» **Records shown**:
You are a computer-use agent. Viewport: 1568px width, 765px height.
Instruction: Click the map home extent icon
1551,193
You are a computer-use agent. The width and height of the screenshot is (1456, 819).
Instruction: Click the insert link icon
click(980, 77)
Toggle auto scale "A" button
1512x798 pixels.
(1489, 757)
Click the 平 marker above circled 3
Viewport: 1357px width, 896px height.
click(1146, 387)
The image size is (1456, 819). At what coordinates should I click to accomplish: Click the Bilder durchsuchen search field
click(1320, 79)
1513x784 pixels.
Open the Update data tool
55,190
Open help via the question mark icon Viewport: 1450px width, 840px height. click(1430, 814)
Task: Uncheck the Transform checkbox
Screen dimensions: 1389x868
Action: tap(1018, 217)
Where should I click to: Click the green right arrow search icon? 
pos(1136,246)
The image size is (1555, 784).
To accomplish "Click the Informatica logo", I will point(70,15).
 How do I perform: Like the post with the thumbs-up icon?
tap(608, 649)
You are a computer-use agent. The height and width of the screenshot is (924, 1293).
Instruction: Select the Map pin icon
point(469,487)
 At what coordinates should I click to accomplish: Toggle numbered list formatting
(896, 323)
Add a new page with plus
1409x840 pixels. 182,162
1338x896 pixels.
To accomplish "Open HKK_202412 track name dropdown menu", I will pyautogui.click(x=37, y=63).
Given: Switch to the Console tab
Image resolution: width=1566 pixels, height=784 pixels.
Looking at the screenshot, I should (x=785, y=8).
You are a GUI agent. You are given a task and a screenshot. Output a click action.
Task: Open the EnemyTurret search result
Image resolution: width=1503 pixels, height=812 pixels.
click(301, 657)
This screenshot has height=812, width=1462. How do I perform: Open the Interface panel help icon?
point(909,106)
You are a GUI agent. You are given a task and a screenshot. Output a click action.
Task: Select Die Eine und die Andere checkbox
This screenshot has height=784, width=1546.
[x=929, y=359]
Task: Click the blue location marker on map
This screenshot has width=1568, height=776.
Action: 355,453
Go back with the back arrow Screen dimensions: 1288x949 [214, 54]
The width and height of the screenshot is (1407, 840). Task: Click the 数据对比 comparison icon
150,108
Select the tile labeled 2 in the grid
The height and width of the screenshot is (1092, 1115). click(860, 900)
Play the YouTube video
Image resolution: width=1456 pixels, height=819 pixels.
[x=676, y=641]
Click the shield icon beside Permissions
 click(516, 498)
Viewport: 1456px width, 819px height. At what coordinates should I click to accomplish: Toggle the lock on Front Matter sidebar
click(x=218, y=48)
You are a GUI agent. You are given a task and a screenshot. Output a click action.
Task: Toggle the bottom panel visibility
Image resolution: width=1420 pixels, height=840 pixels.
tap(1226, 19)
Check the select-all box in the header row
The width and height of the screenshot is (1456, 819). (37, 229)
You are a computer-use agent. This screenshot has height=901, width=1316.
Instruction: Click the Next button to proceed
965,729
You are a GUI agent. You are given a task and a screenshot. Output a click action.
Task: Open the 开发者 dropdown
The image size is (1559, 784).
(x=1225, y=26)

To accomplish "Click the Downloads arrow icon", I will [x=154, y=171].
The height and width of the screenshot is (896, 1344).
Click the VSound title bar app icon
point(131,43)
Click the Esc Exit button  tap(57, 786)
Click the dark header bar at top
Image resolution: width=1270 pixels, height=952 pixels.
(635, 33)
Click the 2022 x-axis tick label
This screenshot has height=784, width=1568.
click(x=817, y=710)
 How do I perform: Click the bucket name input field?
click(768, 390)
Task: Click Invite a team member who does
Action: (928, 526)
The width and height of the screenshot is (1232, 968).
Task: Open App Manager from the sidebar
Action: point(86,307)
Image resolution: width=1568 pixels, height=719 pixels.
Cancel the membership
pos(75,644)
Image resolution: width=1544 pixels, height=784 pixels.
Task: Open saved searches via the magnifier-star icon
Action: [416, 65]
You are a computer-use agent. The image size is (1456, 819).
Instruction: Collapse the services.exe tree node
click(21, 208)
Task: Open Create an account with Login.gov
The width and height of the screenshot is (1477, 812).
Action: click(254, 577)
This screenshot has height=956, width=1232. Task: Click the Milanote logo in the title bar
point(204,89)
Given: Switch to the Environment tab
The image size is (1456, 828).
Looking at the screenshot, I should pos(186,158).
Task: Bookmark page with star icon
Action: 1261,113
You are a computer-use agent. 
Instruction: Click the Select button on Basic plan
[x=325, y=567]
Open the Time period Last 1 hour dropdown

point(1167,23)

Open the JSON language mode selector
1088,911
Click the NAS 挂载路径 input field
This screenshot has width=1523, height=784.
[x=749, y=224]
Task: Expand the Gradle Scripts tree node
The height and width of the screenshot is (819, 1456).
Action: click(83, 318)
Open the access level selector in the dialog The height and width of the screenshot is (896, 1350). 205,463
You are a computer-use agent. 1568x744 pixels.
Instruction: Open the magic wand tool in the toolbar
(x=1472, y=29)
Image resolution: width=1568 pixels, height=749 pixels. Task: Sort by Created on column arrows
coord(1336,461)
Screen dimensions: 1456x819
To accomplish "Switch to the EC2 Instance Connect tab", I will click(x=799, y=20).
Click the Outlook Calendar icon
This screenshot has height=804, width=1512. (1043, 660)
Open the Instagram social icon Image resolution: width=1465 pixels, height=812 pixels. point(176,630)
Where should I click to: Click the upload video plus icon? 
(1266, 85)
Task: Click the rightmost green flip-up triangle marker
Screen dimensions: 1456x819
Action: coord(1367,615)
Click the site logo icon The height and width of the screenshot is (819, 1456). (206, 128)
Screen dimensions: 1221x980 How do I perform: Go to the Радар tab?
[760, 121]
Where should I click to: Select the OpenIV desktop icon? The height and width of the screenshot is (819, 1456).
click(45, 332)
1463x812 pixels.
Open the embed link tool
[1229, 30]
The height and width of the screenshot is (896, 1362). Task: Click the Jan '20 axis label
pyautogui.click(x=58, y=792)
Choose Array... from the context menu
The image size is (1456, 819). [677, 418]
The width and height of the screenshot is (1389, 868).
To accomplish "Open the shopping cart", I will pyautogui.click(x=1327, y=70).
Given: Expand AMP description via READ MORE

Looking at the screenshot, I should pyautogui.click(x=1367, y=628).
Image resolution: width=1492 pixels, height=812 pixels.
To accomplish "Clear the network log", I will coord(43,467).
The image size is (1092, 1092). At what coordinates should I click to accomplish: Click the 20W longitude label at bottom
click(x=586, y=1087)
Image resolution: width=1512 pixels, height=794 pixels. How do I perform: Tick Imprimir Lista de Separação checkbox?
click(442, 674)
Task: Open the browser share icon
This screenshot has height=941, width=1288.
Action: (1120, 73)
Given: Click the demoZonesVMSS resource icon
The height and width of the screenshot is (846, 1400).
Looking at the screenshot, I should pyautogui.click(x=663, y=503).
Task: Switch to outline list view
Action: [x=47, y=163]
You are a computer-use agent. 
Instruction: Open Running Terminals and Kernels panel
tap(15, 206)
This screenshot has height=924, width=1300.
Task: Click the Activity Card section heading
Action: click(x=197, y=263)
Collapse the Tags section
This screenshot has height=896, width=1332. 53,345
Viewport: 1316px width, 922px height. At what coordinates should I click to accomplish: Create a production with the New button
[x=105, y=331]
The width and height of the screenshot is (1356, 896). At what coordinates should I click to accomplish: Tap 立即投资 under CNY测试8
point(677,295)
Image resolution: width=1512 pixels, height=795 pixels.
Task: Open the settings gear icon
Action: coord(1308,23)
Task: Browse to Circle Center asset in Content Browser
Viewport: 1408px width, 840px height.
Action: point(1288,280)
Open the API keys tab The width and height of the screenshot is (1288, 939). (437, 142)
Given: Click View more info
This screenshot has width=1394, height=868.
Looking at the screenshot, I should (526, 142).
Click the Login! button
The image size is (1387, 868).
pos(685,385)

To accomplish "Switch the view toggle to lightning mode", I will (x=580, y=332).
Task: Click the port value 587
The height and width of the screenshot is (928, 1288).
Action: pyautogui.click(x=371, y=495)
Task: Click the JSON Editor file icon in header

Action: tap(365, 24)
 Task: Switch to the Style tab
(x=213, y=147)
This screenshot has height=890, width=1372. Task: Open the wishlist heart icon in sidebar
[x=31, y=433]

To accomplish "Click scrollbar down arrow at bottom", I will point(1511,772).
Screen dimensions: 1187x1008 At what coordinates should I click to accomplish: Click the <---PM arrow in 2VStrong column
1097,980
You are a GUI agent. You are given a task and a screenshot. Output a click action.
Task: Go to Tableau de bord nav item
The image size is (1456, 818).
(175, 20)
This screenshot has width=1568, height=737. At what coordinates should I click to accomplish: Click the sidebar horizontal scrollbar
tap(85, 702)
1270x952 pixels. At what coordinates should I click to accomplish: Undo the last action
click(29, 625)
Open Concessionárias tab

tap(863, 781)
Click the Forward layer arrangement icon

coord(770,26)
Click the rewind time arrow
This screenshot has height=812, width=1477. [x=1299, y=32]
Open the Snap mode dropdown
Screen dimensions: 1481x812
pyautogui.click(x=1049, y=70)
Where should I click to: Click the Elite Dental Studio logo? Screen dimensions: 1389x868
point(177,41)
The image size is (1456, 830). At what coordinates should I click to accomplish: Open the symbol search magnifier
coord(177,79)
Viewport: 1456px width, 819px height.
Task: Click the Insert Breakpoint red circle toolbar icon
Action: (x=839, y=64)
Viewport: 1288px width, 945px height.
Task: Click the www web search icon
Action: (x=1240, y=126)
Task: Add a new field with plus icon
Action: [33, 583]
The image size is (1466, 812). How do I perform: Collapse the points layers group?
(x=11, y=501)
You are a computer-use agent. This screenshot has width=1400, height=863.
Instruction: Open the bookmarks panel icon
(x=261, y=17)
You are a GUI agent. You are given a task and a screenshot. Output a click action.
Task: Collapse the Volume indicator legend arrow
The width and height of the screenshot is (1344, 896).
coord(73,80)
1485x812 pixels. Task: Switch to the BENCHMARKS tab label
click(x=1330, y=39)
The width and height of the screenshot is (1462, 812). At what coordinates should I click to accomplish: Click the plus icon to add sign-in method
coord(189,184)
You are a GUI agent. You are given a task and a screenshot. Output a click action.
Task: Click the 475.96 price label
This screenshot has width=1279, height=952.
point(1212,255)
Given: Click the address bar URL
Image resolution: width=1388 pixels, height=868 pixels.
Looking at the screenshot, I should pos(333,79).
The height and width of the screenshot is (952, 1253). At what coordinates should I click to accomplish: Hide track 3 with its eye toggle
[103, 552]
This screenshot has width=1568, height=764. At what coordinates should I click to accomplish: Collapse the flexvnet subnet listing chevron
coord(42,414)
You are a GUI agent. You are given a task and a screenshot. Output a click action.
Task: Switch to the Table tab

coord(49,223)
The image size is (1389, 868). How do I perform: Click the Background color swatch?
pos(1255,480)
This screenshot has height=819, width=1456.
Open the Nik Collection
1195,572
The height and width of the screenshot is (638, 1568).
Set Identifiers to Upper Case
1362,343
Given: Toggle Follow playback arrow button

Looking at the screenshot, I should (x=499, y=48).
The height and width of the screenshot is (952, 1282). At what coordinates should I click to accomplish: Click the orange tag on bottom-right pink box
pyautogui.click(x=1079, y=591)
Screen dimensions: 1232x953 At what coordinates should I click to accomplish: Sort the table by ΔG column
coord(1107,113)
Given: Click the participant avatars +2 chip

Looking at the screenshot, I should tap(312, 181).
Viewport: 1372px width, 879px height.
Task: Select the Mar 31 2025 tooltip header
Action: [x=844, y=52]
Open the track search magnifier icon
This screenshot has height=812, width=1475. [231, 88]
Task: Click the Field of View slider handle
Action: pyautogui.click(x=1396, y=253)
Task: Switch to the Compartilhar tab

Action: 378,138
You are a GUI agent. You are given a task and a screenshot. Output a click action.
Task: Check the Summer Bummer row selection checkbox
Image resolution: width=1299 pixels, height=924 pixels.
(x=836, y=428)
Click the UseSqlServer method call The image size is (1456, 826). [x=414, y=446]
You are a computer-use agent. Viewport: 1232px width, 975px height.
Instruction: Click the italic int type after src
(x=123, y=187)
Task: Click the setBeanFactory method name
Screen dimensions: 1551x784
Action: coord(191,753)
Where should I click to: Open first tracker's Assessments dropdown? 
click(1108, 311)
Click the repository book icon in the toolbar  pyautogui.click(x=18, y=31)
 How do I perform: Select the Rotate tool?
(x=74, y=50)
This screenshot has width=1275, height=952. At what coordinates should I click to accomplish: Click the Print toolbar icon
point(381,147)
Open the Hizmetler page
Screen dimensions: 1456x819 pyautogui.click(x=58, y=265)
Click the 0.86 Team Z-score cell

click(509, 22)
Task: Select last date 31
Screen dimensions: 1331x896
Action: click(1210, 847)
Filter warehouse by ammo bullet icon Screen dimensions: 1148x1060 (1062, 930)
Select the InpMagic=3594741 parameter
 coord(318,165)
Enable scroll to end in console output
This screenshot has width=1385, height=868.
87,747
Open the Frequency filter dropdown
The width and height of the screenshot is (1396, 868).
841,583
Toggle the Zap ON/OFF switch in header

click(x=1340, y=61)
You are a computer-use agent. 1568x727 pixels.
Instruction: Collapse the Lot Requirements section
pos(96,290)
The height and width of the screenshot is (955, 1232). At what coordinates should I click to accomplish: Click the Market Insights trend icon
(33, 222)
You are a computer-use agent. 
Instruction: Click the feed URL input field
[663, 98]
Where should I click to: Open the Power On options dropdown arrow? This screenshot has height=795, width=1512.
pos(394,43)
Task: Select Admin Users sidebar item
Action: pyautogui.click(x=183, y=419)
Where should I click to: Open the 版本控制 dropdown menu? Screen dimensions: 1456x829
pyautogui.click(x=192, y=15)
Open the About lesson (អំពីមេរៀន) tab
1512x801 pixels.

» **Your objective**: Quote exactly the lines running from the start of the listing above through the line where "Given: Switch to the Console tab" is found, and output no other lines.

» **Result of this exercise**:
You are a computer-use agent. Viewport: 1568px width, 765px height.
Instruction: Click the map home extent icon
1551,193
You are a computer-use agent. The width and height of the screenshot is (1456, 819).
Instruction: Click the insert link icon
click(980, 77)
Toggle auto scale "A" button
1512x798 pixels.
(1489, 757)
Click the 平 marker above circled 3
Viewport: 1357px width, 896px height.
click(1146, 387)
The image size is (1456, 819). At what coordinates should I click to accomplish: Click the Bilder durchsuchen search field
click(1320, 79)
1513x784 pixels.
Open the Update data tool
55,190
Open help via the question mark icon Viewport: 1450px width, 840px height. click(1430, 814)
Task: Uncheck the Transform checkbox
Screen dimensions: 1389x868
Action: tap(1018, 217)
Where should I click to: Click the green right arrow search icon? 
pos(1136,246)
The image size is (1555, 784).
To accomplish "Click the Informatica logo", I will point(70,15).
 How do I perform: Like the post with the thumbs-up icon?
tap(608, 649)
You are a computer-use agent. The height and width of the screenshot is (924, 1293).
Instruction: Select the Map pin icon
point(469,487)
 At what coordinates should I click to accomplish: Toggle numbered list formatting
(896, 323)
Add a new page with plus
1409x840 pixels. 182,162
1338x896 pixels.
To accomplish "Open HKK_202412 track name dropdown menu", I will pyautogui.click(x=37, y=63).
Given: Switch to the Console tab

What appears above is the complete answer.